I have to concur with SmokeyJoe on this; Born2cycle seems to be making precisely the argument SmokeyJoe is talking about.  — SMcCandlish ¢ ≽ʌⱷ҅ʌ≼  22:46, 30 April 2014 (UTC)
So? There is a policy-based reason to make a title shorter (WP:CONCISE) - as long as the shorter title meets policy at least as well as the longer title. The only "editor discretion" that eliminates is to ignore policy without invoking IAR. Is that a problem? --B2C 07:21, 1 May 2014 (UTC)
"Concise" means to communicate succinctly presented information. This means "not wordy", and "without redundancy", and "without parts with no meaning". I think that is no doubt that we do not want titles that are wordy, containing redundancy in the word use, or using meaningless phrases. However, you have read into "concise" a desire for a minimum number of characters that still leaves a recognizable title, even if recognizable only to a very small set of readers. This, I don't think has anything like consensus, but simplistic reading of policy and relentless battling in RM backwaters has produced what looks like momentum to shorten all titles shortenable. I think everyone who has expressed concern for the needs of readers is not in favor of this. I think we have two options: (1) Specify in policy things that are desirable in the face of CONCISE arguments, like "Full middle names are preferred over initials" (akin to how abbreviations in titles are bad); or (2) amend the explanation of the concise criterion at WP:AT to prevent B2C's extended interpretation. --SmokeyJoe (talk) 07:41, 2 May 2014 (UTC)
That gets at my concerns with the "razor" essay (its content, anyway), in clearer language than I've been able to articulate. I don't think every aspect of it is wrongheaded, but the salvageable ideas in it should be in WP:AT, after thorough consensus discussions, not in some essay that has attracted gobs of thumbs-down responses.  — SMcCandlish ¢ ≽ʌⱷ҅ʌ≼  09:54, 5 May 2014 (UTC)
I wish you would express your concerns at Wikipedia talk:Concision razor, because I really want to understand what your concerns are. The "thumbs-down" responses that were not too vague, have all been addressed. --В²C 07:30, 7 May 2014 (UTC)
  Declined I don't have any interest in lending further weight to what amounts to a failed proposal. No one on that talk page is even close to agreeing with you that you have addressed the concerns they raised.  — SMcCandlish ¢ ≽ʌⱷ҅ʌ≼  08:32, 8 May 2014 (UTC)
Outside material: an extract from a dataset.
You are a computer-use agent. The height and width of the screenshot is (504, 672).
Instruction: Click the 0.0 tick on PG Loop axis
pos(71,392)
"However, you have read into "concise" a desire for a minimum number of characters that still leaves a recognizable title, even if recognizable only to a very small set of readers. " User:SmokeyJoe, I've never said that, or even thought that.

Concision is relative assessment - something can be concise, then made more concise, and then even more concise. The most concise is, well, most concise. Normally the term applies to a statement, paragraph, sentence or phrase, that conveys a certain meaning. If the same meaning can be conveyed in fewer words, that's considered making it more concise.
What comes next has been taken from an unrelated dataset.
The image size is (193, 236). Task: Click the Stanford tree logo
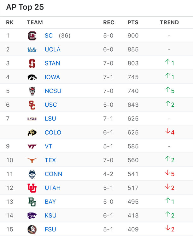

In the context of titles, the titles don't convey meaning as much as they reflect what the article topic in question is normally called. If two titles both do this, but one is shorter, that one is more concise. It has nothing to do with recognizability, which is a separate criterion.

In the case of HC/HRC, for example, both reflect the name of the topic in question just as clearly. The only difference, in terms of concision, is actual length. HC clearly does the job more concisely than does HRC. --В²C 07:30, 7 May 2014 (UTC)

If concision is an endless measure, until you have nothing left (something you appear to believe, but I do not), and you want to maximise concision, then it follows that you want to minimise length. I thought it obvious that what you quote, and deny, is what you think, implicitly at least.

I think concision cannot be take to the limit because there is a point at which something is sufficiently concise, and to make it any shorter requires discarding information (aka description). This is why something you think may be more concise is actually not so, because it no longer provides the same description.

Titles do convey meaning. Some think that the meaning communicated by the title can be very important. Others, including you I think, think little of significance in a title. A good title will reflect the content of what it titles. However, some, for reasons that don't translate into benefit to readers, want there to be minimal description in any title.

HC/HRC is not directly a test of the importance of concision. They are both concise. One is shorter, loosing the reference to Rodham, the pre-Clinton person, but this lose of reference to a phase of the subject life is not the most important reason. The most important reason is that the preponderance of quality sources, the sources actually listed as supporting the material in the biography, including actual biographies, and also other tertiary works, title similar biographies on this subject as "Hillary Rodham Clinton". If this is what reliable sources do, if this is the title recognized in reliable sources, then it is the title that Wikipedia should use. Your preference for titling decision algorithms not based on independent reliable secondary sources amounts to an excursion into forbidden WP:NOR, and is incompatible with the principle that Wikipedia is guided by its sources, in everything. --SmokeyJoe (talk) 08:09, 7 May 2014 (UTC)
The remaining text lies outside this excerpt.